There is a back story to this recipe for Tomato Tatin. The recipe comes from an old rerun of Cook Like a Chef. I was half watching the show as I really didn’t know when it was on and which chef would be featured, but there are two shows that do still stick in my mind.
One episode was with a very young Rob Feenie and two or three of his sous chefs and the other episode was the show about tomatoes.
The Rob Feenie episode included several dishes but the interesting thing about this show was that each dish featured a sous chef and his/her specialty. If I remember correctly, there was a sous chef dedicated to prepare only ‘faire des plats à partir de restes’.
These would be appetizers and hors d’ouevres and even desserts made from left over vegetables, meats, bread, sauces or other foods prepared in advance of service in the restaurant the night before. It makes sense to re-purpose these very good ingredients but I was surprised that this was actually assigned a station at the Lumière, Rob Feenie’s restaurant in Vancouver. The French actually have a designation for this station and is the responsibility of the chef du faire des plats à partir de restes, or chef making dishes from left overs.
During this episode, the chef du faire des plats à partir de restes made three or four outstanding appetizers with ingredients already on hand.

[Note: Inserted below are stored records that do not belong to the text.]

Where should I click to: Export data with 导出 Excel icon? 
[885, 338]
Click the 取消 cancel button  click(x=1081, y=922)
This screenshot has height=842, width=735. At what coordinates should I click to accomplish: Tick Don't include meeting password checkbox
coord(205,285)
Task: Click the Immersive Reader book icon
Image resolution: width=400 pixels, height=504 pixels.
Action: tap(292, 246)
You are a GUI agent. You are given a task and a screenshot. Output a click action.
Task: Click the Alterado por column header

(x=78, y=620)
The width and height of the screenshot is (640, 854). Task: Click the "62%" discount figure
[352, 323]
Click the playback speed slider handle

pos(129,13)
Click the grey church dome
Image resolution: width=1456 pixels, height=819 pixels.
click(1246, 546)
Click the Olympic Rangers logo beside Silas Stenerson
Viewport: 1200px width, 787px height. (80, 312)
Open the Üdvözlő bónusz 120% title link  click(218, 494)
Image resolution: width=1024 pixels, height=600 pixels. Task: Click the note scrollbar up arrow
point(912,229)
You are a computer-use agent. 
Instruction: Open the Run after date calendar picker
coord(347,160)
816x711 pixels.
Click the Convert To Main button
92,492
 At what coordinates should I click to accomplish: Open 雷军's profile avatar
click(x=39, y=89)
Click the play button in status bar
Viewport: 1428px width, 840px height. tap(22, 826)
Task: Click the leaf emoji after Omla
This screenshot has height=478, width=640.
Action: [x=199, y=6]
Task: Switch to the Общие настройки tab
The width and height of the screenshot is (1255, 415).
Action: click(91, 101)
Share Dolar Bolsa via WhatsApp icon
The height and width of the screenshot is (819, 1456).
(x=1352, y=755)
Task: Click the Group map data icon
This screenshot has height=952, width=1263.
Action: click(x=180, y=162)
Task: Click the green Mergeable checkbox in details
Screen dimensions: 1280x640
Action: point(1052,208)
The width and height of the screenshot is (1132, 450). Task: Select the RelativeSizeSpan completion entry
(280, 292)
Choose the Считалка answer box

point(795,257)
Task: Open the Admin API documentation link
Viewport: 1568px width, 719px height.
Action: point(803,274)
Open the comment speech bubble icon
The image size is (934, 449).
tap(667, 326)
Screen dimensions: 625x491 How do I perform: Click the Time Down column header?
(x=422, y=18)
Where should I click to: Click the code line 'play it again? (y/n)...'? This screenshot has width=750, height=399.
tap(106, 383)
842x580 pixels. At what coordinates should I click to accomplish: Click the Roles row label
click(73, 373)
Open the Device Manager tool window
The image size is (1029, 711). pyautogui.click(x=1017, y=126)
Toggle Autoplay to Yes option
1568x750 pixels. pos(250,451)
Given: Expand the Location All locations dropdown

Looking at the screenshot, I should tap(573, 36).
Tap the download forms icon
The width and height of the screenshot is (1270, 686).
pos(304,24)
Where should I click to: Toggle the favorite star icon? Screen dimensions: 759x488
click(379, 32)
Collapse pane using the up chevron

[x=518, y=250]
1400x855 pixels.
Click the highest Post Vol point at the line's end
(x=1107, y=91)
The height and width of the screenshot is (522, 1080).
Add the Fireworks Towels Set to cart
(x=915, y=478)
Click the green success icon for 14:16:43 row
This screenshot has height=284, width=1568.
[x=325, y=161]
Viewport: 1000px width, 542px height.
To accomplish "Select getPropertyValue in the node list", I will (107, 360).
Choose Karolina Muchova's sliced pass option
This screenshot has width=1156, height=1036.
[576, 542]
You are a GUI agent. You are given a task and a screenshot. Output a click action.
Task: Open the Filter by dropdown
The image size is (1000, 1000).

No cooking, just chopping, blending, and combining. It made a lot of sense to me as I also look to my fridge when I make hors d’oeuvres. It’s amazing what you can create using bits and pieces from your fridge and pantry.
The Tomato show…
And then there was the tomato show and a young chef from Quebec, or at least she was French speaking.
If I am not wrong, her name is Elizabeth Manville. Certainly, what I have found after only a brief search, is that she is Canadian and has worked in the best restaurants in the US and Canada as well as hotels and embassies around the world, not to mention cooking for performers and entertainment personalities.
Anyway, tomatoes and Cook Like a Chef.
It wasn’t until the final presentation of the TomatoTatin that I started paying attention. I had half listened to how and what, but when I saw this dish presented, I thought, this is worth keeping. So, I jotted down some notes and it wasn’t until I was looking for an appetizer for a dinner party that I found the notes.
Most of it was there, and while I could not find the show or the recipe again, I think that I have managed to recreate that wonderful TomatoTatin from that show. It is truly an exquisite dish, one that you might find in a fine French Restaurant and a dish that you would make for just the right dinner party. The closest I have come to seeing this dish was at Maison Blanch on Longboat Key, but Chef Martinez used cherry tomatoes and presented the appetizer as a mini tomato tart.
This recipe was made with perfectly round tomatoes, all the same size, blanched and peeled and stuffed with caramelized onions and then baked. The peeled tomato is placed in a ramekin with a gastrique base and topped with pastry dough. Once baked and cooled, it is turned out onto a plate, surrounded by the gastrique.
It’s actually not that difficult or time consuming to make. Many things can be cooking at the same time, and provided that you start the gastrique and the caramelized onions first, you will be ready with the rest of the ingredients at the right time.
So, this appetizer would fall into the category of an appetizer for a special dinner party, and I did prepare this appetizer for just that kind of event, The Love Apple Dinner Party. The dinner was for friends down south during pre pandemic days. The star of that dinner party menu was the TomatoTatin, but it was preceded by an assortment of equally impressive hors d’ouevres and followed by a fabulous and decadent main course.